(Items listed in a dataset)
· · · · · · ·
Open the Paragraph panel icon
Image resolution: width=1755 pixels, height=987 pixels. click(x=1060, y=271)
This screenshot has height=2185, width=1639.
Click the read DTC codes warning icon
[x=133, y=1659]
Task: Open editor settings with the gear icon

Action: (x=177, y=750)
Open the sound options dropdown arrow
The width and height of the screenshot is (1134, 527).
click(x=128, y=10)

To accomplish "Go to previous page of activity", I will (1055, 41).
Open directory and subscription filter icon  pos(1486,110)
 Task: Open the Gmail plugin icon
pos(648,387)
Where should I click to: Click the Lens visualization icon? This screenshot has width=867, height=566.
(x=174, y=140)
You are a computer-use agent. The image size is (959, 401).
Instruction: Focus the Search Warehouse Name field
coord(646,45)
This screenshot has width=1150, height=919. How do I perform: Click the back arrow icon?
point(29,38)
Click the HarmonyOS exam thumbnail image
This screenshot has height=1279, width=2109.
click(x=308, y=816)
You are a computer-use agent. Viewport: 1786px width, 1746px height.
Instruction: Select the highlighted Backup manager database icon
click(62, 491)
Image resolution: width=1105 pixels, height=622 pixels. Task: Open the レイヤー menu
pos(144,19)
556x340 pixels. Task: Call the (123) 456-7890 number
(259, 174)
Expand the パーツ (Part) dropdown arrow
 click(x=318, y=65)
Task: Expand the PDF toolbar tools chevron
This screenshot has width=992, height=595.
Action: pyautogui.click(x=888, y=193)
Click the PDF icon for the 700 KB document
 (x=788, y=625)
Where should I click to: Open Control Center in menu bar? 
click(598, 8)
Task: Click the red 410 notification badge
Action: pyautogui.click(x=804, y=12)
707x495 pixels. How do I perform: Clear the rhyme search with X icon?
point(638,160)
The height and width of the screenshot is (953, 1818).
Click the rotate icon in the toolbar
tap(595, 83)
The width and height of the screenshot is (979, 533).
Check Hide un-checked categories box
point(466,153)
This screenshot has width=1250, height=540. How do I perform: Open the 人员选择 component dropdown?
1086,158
· · · · · · ·
◆ EXERCISE OBJECTIVE: Wherever the word "computer" appears in the entries above, copy that whole line.

◆ TASK OUTPUT:
You are a computer-use agent. The image size is (959, 401).
You are a computer-use agent. Viewport: 1786px width, 1746px height.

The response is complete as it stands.